I used both SPSS and Stata, but obtained two very different outcomes. I don't understand why!!! Moreover, correlation matrices gave the same results. Here are all the outcomes:
SPSS
Variabili escluse a,b
Modello Beta In t Sig. Correlazioni parziali Statistiche di collinearità
Tolleranza VIF Tolleranza minima
1 LL .c . . . ,000 . ,000
a. Variabile dipendente: PERF_medio
b. Regressione lineare che passa per l'origine
c. Predittori nel modello : industryT, industryM, industryE, HL, LH, HH,
log_age, log_size
Coefficienti non standardizzati
B STD ERROR DEV
LH ,188 ,110
HL ,156 ,115
HH ,467 ,102
log_size ,008 ,040
log_age -,003 ,039
industryE 3,416 ,244
industryM 3,487 ,255
industryT 3,551 ,246
As you can see, the LL
variable is excluded; Stata doesn't exclude this. Moreover multicollinearity tests give positive results, whereas VIF performed with Stata after regression do not.
STATA:
regress PERF_medio LL LH HL HH log_size log_age industryE industryM industryT, noconstant
note: industryM omitted because of collinearity
Source SS df MS Number of obs = 190
F( 8, 182) = 1253.59
Model 2654.3682 8 331.796025 Prob > F = 0.0000
Residual 48.1709704 182 .264675662 R-squared = 0.9822
Adj R-squared = 0.9814
Total 2702.53917 190 14.2238904 Root MSE = .51447
PERF_medio | Coef. Std. Err. t P>|t| [95% Conf. Interval]

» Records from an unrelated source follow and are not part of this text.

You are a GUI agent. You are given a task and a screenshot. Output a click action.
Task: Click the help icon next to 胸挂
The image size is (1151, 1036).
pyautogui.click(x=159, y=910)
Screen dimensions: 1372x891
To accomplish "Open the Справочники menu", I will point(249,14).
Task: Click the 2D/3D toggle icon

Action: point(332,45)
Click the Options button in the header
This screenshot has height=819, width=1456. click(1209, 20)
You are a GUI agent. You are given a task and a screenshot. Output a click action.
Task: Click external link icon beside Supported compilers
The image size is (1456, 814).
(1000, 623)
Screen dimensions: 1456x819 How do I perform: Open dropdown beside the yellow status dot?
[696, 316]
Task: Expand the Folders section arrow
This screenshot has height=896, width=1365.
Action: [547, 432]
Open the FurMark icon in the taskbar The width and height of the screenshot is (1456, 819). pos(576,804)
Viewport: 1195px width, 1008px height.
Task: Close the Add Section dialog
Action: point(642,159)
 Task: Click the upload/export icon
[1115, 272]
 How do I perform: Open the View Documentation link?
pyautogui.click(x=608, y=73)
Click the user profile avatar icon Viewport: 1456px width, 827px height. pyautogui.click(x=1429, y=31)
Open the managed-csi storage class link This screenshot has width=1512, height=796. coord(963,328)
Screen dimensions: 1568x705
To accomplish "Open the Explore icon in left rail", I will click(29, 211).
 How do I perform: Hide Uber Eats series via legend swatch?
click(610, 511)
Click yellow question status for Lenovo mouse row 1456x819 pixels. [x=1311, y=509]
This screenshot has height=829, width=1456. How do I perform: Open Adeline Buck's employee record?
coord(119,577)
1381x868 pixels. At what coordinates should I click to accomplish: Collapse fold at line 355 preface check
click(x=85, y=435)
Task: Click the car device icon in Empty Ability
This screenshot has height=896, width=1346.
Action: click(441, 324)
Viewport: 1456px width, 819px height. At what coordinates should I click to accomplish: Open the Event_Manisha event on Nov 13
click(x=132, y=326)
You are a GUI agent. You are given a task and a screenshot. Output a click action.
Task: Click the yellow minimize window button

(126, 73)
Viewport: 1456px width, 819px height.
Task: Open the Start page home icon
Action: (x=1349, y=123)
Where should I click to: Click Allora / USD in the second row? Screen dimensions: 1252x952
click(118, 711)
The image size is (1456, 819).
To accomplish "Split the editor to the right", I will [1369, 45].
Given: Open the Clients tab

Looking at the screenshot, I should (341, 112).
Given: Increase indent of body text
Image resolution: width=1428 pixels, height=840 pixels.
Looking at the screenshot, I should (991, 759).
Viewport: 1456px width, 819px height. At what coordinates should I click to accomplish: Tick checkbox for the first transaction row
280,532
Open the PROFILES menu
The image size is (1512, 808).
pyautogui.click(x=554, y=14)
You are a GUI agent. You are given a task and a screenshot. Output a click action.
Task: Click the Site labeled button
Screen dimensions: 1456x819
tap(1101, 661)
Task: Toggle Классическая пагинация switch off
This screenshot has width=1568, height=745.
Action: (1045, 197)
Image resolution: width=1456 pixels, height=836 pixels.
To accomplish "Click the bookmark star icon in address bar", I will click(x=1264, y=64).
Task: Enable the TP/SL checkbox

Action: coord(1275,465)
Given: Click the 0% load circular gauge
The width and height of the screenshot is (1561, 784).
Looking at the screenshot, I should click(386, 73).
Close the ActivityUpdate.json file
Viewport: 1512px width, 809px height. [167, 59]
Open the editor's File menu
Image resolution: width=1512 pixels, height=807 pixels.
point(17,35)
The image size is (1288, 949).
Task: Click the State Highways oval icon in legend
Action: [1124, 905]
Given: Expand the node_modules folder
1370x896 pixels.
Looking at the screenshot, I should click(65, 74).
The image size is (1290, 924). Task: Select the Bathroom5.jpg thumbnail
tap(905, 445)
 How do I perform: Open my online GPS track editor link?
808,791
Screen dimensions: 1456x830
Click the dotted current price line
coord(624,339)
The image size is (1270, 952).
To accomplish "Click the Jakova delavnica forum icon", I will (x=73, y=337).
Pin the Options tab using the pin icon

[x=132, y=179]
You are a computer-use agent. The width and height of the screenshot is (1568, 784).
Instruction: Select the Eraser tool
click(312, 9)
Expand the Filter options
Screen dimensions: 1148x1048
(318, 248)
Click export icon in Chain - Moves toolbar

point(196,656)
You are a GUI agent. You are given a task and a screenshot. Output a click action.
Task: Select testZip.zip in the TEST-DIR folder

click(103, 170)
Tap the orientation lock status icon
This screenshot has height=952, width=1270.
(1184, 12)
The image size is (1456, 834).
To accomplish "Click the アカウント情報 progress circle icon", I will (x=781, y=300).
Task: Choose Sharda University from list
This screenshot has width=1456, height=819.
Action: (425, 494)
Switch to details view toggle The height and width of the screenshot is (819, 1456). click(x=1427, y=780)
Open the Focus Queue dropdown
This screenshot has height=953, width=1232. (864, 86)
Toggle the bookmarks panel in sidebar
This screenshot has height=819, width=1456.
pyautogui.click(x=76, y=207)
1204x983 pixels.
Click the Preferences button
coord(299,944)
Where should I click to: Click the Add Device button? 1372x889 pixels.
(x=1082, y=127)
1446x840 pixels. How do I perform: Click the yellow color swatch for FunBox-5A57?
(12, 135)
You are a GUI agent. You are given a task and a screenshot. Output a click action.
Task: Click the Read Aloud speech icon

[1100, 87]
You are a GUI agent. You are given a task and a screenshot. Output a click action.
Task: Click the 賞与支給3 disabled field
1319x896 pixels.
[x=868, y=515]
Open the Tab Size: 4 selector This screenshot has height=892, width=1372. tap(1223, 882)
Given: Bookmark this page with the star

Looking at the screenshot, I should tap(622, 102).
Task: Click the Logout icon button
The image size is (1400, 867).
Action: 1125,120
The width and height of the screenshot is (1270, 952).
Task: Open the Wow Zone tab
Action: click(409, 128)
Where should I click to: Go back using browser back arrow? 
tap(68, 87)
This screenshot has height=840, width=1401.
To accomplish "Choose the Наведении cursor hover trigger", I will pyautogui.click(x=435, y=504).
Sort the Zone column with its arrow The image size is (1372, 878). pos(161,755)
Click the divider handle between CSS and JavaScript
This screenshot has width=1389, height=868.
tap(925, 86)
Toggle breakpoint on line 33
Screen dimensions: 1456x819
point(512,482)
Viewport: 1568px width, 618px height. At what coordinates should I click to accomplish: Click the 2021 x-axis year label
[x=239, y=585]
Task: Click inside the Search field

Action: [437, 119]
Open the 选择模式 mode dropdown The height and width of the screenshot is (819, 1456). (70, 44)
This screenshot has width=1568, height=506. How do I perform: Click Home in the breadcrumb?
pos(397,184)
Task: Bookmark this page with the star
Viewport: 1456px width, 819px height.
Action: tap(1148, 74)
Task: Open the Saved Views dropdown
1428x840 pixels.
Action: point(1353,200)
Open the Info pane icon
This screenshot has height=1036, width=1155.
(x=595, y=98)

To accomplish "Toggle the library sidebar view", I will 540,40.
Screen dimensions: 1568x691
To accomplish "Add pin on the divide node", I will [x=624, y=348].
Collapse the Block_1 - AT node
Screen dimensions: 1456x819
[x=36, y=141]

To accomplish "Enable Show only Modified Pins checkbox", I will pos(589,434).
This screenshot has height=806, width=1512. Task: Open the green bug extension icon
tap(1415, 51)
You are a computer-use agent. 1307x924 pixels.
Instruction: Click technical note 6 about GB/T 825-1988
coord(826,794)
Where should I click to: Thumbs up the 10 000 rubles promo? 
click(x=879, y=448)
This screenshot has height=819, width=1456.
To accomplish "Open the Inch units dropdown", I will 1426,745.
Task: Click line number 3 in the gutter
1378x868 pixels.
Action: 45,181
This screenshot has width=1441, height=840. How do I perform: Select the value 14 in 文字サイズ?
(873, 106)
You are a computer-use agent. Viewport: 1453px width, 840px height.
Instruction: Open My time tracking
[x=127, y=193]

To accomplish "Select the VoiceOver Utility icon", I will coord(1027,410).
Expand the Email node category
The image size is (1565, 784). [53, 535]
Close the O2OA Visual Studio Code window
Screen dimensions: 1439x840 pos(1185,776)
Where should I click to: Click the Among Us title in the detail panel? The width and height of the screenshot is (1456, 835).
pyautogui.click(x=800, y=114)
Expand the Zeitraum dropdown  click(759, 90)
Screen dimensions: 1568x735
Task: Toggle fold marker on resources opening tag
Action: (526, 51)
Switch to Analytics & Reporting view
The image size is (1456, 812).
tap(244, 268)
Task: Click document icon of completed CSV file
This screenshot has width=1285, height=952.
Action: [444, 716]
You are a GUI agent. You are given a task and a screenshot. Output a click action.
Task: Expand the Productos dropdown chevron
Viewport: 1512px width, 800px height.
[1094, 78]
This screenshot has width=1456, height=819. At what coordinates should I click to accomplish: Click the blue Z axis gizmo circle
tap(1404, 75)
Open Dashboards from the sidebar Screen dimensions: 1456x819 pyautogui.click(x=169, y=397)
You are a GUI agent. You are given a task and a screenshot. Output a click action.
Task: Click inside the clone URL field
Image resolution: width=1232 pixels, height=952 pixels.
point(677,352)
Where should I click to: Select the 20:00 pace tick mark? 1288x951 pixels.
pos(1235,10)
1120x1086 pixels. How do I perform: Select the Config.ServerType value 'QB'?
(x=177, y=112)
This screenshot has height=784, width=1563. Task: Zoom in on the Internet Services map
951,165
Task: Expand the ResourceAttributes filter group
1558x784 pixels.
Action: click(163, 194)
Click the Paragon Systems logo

-------------+----------------------------------------------------------------
LL | 3.486898 .2548016 13.68 0.000 2.984153 3.989643
LH | 3.675309 .2746033 13.38 0.000 3.133493 4.217124
HL | 3.643261 .2646596 13.77 0.000 3.121066 4.165457
HH | 3.954367 .2753474 14.36 0.000 3.411083 4.49765
log_size | .008443 .0400578 0.21 0.833 -.0705944 .0874803
log_age | -.0027773 .0393044 -0.07 0.944 -.0803283 .0747737
industryE | -.0706952 .0935333 -0.76 0.451 -.2552442 .1138538
industryM | 0 (omitted)
industryT | .0639002 .0960992 0.66 0.507 -.1257117 .253512
estat vif, uncentered
Variable | VIF 1/VIF
-------------+----------------------
log_size | 42.17 0.023711
HH | 16.90 0.059170
LL | 15.21 0.065753
log_age | 12.70 0.078726
LH | 10.26 0.097499
HL | 8.73 0.114505
industryT | 2.23 0.447811
industryE | 2.21 0.451551
-------------+----------------------
Mean VIF | 13.80
Thus, SPSS excludes LL
, but Stata does not. What's wrong? Why are coefficients so different?